Building on these promising findings, our study evaluated the comparative efficacy of Zamzam water and Memantine in mitigating Alzheimer’s-like pathology in STZ-induced rats. Realtime PCR analysis demonstrated that both treatments resulted in markedly reduced expression of β-amyloid, Tau, ApoE4, and p53 in rat brain tissues, especially within the hippocampal region, compared to untreated AD model rats. These results suggest that Zamzam water exerts neuroprotective effects, possibly through its antioxidant properties and mineral content, and performs comparably to Memantine in the context of early intervention.

While Memantine acts by directly modulating neurotransmission through NMDA receptors, Zamzam water’s effects are likely multifactorial, involving the neutralization of free radicals, restoration of redox balance, and improvement in mitochondrial function, all of which are pivotal in preventing neuronal damage in AD. Furthermore, the high levels of selenium and zinc in Zamzam water may contribute to downregulating inflammatory pathways and inhibiting the aggregation of Aβ peptides- a key pathological process in AD.

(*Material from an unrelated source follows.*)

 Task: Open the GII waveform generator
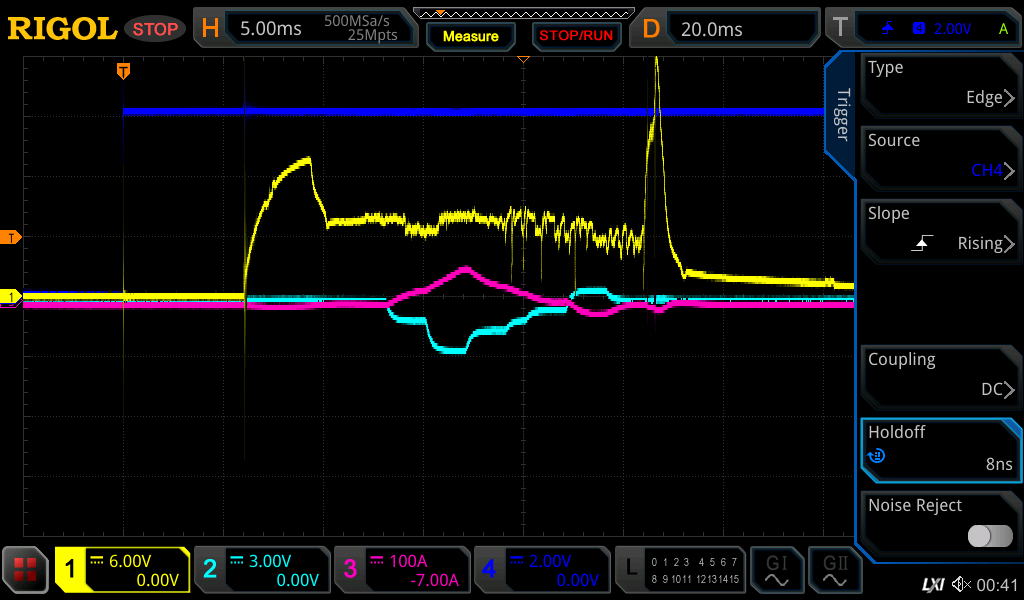pyautogui.click(x=834, y=571)
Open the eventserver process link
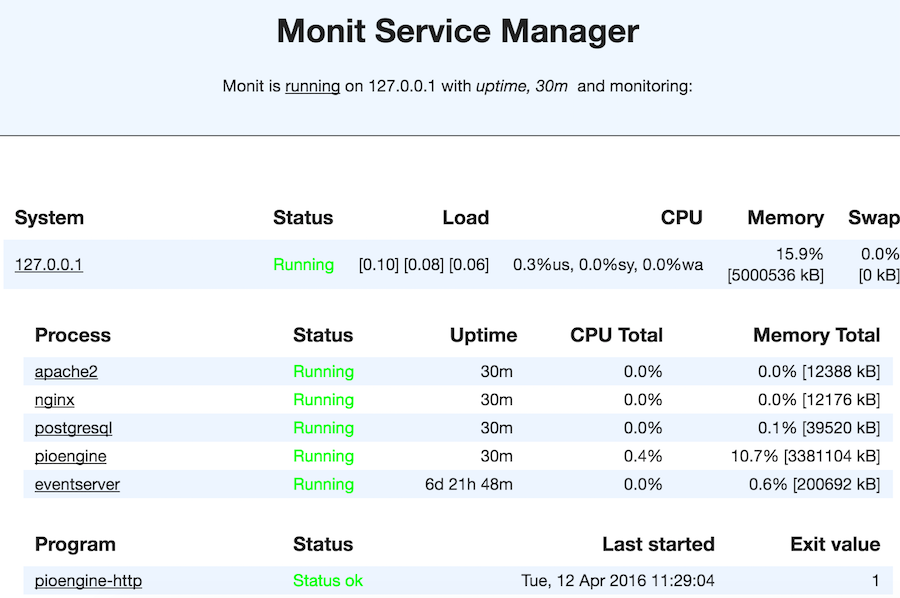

Importantly, Zamzam water may offer a safe, cost-effective, and culturally acceptable alternative or adjunct to pharmacological therapies, particularly in low-resource settings where access to medications is limited. It is also worth noting that Zamzam water is consumed widely by Muslim populations for spiritual and medicinal purposes, which enhances its acceptability and potential for integration into complementary therapeutic strategies.

Conclusion

To the best of our knowledge, this study represents the first attempt to observe the effect of Zamzam water in AD rat brain tissue samples. In conclusion, our study provides compelling preliminary evidence that Zamzam water possesses neuroprotective properties in an STZ-induced rat model of Alzheimer’s disease. Its ability to reduce the expression of key AD biomarkers such as β-amyloid, Tau, ApoE4, and p53, suggests that it may offer therapeutic benefits similar to those of Memantine. However, more extensive preclinical studies and controlled clinical trials are required to elucidate the precise mechanisms of action, validate efficacy, determine appropriate dosage, and ensure long-term safety in humans.

This investigation also highlights the broader potential of integrating culturally relevant and natural therapeutic agents into modern neurodegenerative disease management frameworks, especially where conventional pharmacotherapy may fall short or be inaccessible. With the growing global burden of Alzheimer’s disease and the limitations of existing treatments, such alternative strategies could pave the way for more holistic, inclusive, and effective care models in the future.